A veces lo recuerdo. Pero procuro no hacerlo.
Después de la muerte de mi padre, en esas dos semanas en que no pude dormir ni comer, mi amiga Marcia sugirió que acudiera a un psicólogo. Fui a ver a su psicóloga, una mujer de hombros cuadrados, de suaves ojos grises que contrastaban entre las líneas angulosas y rectas de su rostro. En las paredes de su consultorio, revestidas de madera, pendían unos cuadros en tono pastel, enmarcados de negro: una curiosa mezcla de severidad y suavidad. Se sentó en una mecedora. Yo lo hice en un sillón demasiado mullido.
Me pidió que le hablara de mí misma. Pensé, por un momento, en hablarle de la noche anterior al funeral de mi padre. El recuerdo me había acosado. Durante tres noches seguidas había estado soñando con el amplio valle oscuro que se veía desde la terraza de mi padre. Recordaba los sueños con mucha vaguedad, y cada vez me despertaba con una sensación de pánico y de estar cayendo. Si no dormía, rechazaba la terraza, especialmente de noche.
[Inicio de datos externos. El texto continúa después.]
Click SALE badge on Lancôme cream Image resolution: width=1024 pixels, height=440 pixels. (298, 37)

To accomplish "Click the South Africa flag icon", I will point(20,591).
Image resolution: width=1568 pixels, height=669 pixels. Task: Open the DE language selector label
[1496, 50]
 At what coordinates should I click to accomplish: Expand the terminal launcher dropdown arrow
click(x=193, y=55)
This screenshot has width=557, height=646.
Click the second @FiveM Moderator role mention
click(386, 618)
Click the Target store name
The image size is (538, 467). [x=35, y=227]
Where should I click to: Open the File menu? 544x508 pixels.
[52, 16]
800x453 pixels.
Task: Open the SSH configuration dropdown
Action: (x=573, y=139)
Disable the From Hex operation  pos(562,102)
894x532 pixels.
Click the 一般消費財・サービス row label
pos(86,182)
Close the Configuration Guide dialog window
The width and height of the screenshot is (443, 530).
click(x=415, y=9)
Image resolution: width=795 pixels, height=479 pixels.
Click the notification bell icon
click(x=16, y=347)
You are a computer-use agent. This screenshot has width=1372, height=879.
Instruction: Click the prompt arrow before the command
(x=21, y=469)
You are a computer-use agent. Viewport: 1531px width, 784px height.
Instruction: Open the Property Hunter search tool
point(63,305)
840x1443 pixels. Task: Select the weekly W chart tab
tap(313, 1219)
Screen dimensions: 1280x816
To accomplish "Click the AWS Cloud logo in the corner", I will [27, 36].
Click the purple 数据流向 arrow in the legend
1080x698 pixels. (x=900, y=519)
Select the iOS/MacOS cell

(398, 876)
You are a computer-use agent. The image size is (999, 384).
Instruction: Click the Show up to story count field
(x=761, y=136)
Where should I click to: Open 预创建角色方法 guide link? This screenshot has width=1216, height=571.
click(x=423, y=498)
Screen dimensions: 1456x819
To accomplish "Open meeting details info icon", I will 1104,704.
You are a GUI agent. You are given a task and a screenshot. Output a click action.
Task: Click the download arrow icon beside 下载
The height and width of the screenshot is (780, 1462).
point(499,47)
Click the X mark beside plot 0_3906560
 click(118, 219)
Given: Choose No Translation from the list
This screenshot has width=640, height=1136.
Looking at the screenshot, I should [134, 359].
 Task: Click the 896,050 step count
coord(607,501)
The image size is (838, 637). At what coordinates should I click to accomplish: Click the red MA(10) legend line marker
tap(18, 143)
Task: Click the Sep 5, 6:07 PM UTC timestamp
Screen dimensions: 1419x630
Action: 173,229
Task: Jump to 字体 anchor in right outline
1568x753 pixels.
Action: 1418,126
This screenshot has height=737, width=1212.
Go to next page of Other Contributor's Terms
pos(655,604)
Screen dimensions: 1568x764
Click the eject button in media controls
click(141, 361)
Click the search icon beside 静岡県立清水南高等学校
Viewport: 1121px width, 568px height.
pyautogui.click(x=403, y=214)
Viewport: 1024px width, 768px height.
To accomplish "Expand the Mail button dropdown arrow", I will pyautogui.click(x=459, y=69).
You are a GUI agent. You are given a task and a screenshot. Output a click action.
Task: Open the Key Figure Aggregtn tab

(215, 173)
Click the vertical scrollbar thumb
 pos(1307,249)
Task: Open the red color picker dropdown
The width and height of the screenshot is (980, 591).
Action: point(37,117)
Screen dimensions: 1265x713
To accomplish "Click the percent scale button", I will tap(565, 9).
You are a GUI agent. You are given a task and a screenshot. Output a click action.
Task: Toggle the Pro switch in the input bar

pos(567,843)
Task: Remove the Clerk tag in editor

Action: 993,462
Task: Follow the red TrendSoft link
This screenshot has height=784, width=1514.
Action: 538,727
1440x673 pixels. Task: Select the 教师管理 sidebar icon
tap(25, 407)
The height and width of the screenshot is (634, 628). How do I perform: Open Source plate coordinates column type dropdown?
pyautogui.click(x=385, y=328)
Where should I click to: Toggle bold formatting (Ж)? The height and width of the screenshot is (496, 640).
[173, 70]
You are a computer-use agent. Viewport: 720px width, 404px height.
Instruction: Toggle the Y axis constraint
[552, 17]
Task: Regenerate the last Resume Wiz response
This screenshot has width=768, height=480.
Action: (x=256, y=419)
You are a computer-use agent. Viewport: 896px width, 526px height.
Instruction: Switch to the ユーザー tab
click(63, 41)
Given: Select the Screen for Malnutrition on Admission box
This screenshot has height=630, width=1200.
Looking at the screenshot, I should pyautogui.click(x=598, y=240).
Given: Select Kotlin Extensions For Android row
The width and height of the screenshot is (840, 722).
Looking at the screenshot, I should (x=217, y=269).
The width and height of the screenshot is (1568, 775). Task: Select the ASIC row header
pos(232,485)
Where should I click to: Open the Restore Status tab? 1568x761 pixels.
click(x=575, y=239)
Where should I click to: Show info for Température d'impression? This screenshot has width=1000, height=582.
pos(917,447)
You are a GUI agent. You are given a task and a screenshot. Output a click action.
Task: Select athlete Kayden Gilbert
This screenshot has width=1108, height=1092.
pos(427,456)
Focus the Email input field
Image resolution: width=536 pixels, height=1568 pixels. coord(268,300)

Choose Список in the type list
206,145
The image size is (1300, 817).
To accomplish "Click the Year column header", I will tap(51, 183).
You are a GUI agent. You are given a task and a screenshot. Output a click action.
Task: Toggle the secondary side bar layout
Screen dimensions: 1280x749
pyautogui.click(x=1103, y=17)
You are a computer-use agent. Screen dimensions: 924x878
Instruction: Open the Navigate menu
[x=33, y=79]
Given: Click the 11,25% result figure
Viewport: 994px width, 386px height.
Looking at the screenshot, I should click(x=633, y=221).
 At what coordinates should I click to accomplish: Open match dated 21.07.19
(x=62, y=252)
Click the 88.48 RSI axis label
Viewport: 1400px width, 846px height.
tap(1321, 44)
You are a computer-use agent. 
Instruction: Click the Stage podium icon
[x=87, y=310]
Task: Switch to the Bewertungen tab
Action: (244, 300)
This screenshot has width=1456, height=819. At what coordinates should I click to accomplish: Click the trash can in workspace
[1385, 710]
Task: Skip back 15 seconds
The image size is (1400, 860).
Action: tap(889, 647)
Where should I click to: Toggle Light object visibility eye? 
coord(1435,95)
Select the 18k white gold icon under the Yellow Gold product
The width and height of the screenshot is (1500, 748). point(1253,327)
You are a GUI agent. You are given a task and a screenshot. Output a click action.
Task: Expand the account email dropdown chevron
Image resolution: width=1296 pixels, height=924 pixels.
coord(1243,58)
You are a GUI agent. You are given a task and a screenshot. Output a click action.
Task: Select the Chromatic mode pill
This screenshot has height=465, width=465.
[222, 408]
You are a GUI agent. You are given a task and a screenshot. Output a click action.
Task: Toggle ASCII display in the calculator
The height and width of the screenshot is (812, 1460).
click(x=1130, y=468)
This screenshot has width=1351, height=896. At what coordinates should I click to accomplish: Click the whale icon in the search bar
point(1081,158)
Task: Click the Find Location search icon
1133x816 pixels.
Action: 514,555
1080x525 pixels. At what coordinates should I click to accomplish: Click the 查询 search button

Pasaba los días revisando sus cosas, decidiendo qué ropas donaría a la beneficencia y qué papeles interesarían a los colegas de mi padre en el hospital. La tía Alice me preguntaba una y otra vez cuándo regresaría al trabajo. No le había dicho que había renunciado al empleo y que había rescindido el alquiler de mi apartamento. De noche bebía, veía la televisión e intentaba dormir. Pero cada vez que lograba conciliar el sueño despertaba, inquieta y apenada, huyendo de sueños extraños.